Scammers often use the names of well-known companies that specialise in computer security software – such as AVG, Norton, Bullguard, McAfee, etc – to gain your trust. The pop-up adverts are almost exact replicas of genuine warning alerts generated by these legitimate security manufacturers – once you click the warning, your computer is infected.
The aim of this scam is to charge you for bogus software and/or obtain your personal information. Once your computer is infected, the scammer is able to gather information to steal your identity or to sell it to other criminals.
Fake virus alerts are usually generated by a Trojan – a program that takes control of your computer after you open an email attachment, click on a pop-up advert or visit a particular website. Sometimes the Trojan creates ‘false positive’ readings, making you believe viruses and spyware have infected your computer, even though nothing has. In other cases, scam software actually implants malicious code into your computer, especially if you request a ‘free virus scan’.

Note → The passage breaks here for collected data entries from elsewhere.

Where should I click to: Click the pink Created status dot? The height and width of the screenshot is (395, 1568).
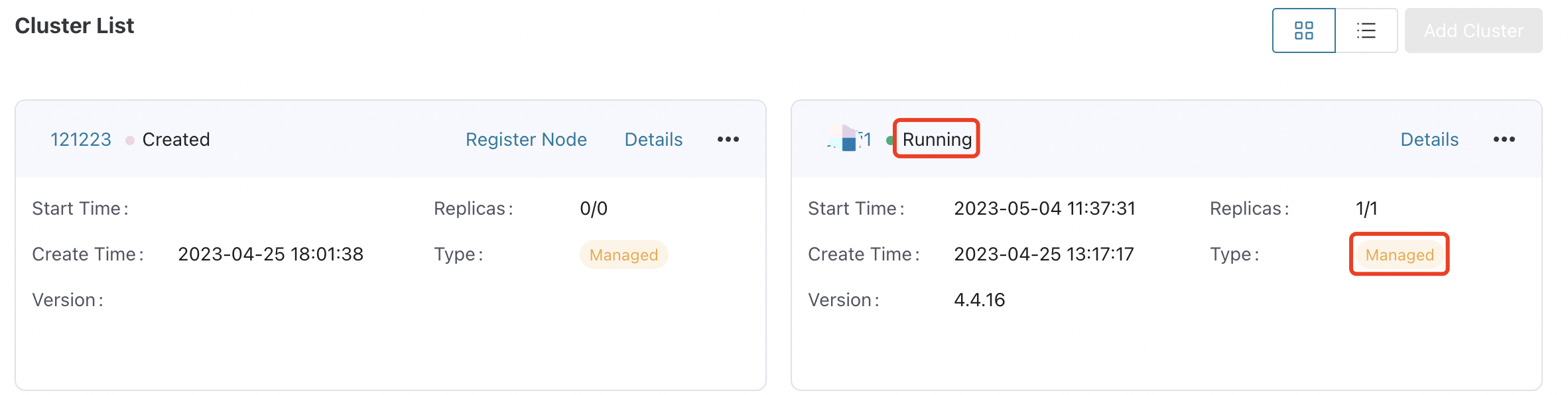tap(130, 141)
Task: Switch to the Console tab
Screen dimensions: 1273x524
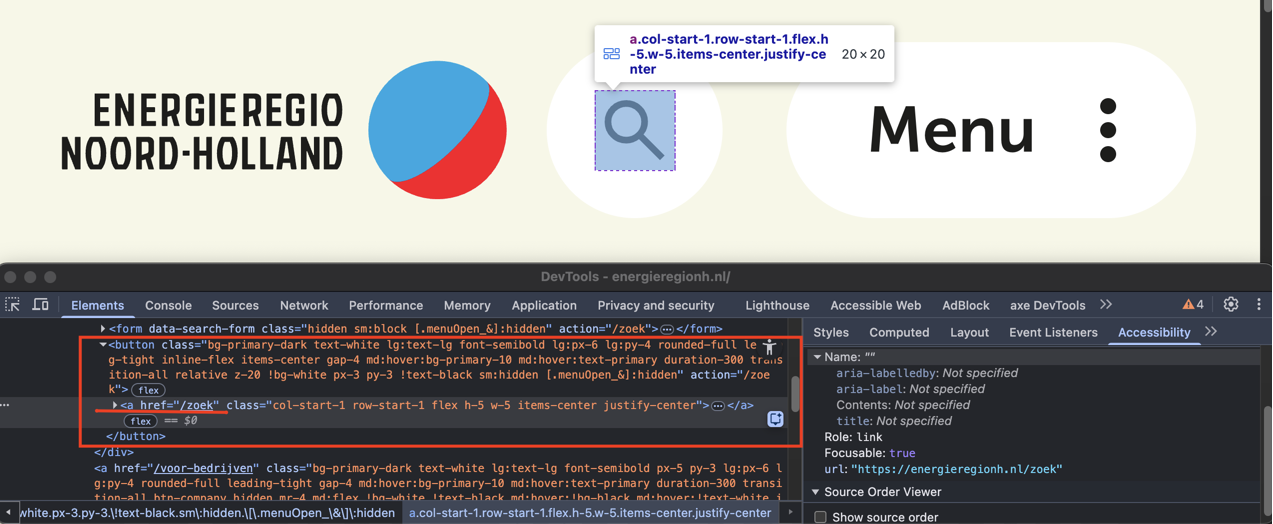Action: coord(168,305)
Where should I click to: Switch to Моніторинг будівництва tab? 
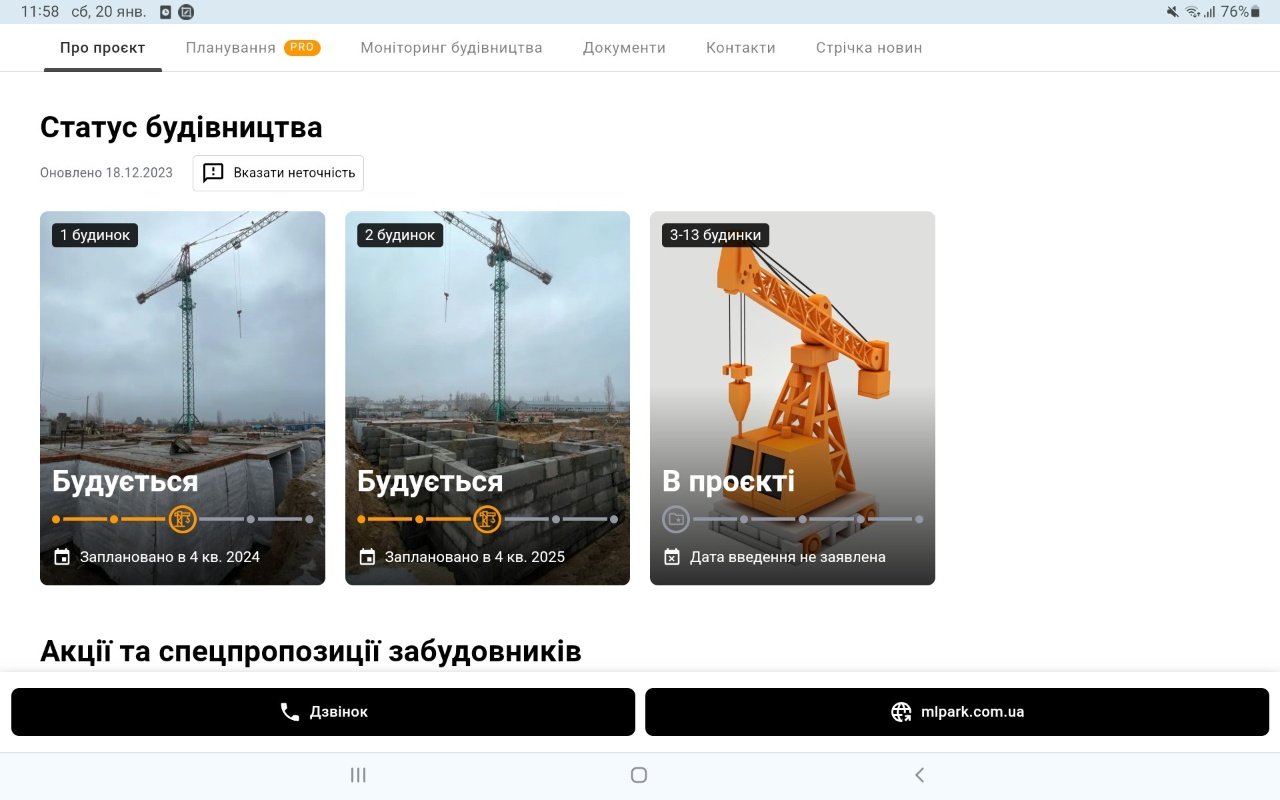[x=451, y=48]
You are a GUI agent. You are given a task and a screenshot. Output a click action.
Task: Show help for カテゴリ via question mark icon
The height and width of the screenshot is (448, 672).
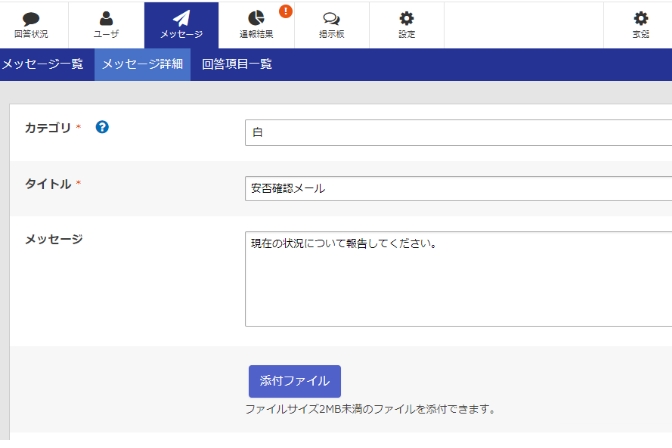click(102, 127)
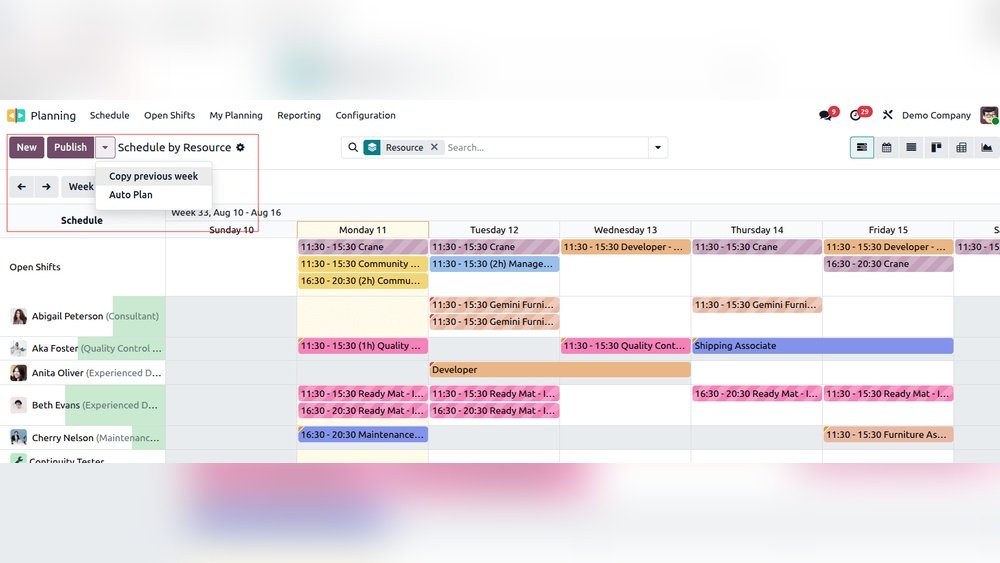Choose Auto Plan from the dropdown
Screen dimensions: 1000x563
pyautogui.click(x=131, y=195)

So how do you know if you have been infected with malware:
n Rogue anti-virus programmes often generate more ‘alerts’ than the software made by reputable companies.
n You may be bombarded with pop-ups, even when you’re not online.

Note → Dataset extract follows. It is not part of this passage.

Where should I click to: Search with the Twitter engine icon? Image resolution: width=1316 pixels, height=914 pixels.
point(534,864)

n High-pressure sales ads will try to convince you to buy. Now!
n Your computer may dramatically slow down.
n New desktop icons or wallpaper may appear or your default homepage may be redirected to another site.
To avoid becoming infected, we recommend:
n Keep your computer updated with the latest anti-virus software and use a good firewall.
n Never open an email attachment unless you are positive about the source.
n Do not click on any pop-up that advertises anti-virus or anti-spyware software.
n Never click on pop-up alerts! Don’t even click on the cross to delete the pop-up alert as this may result in getting more pop-ups. Instead, press Control + Alt + Delete to view a list of programs currently running and delete the pop-up alert from the list of running programs.
n Avoid questionable websites – they may automatically download malicious software on to your computer.
n If your computer is infected by rogue software, stop using the computer as this may further damage your machine and provide identity thieves with more information about you.
Although the majority of anti-virus pop-up alerts are fake, you may of course have received a legitimate virus warning. If you are unsure whether it is a genuine warning, check the official website of your anti-virus provider or consult a computer professional.